▶ [Task objective]:
Filter this material down to the lines that contain the string "Given", and return those lines.
Content starts
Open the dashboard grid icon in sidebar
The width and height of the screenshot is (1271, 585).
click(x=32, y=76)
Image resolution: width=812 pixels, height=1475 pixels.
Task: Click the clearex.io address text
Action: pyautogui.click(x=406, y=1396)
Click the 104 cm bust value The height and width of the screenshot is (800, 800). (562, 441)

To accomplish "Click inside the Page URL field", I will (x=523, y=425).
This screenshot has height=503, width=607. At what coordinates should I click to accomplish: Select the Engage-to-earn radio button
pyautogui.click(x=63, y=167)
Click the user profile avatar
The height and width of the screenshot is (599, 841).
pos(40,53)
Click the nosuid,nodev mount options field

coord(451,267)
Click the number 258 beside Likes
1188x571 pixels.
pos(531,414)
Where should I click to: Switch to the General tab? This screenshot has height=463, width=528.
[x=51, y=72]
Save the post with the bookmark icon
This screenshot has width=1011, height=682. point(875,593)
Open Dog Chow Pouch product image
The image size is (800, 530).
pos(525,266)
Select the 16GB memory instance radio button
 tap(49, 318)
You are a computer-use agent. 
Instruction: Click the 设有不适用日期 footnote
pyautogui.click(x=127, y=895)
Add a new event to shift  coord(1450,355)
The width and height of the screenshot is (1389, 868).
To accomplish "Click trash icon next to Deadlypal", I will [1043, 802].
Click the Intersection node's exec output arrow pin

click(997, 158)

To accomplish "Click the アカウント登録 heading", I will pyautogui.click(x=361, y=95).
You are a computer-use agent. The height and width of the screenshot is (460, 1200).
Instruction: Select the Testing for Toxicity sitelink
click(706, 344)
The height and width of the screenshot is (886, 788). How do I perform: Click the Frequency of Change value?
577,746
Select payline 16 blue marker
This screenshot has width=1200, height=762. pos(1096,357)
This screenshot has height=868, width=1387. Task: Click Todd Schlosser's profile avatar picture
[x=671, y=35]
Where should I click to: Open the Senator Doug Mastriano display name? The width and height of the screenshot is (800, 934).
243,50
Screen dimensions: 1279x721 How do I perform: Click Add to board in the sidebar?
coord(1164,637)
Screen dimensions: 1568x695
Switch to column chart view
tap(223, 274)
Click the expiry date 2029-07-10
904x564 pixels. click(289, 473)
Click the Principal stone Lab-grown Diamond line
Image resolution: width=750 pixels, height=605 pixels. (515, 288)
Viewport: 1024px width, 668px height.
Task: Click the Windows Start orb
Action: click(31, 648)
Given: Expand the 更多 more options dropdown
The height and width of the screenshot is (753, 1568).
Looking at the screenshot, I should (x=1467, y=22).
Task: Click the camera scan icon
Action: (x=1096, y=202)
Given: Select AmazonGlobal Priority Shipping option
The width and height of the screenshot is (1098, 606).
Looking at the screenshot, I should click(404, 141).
Content ends
▶ [Solution]:
Given: Expand the 更多 more options dropdown
Given: Select AmazonGlobal Priority Shipping option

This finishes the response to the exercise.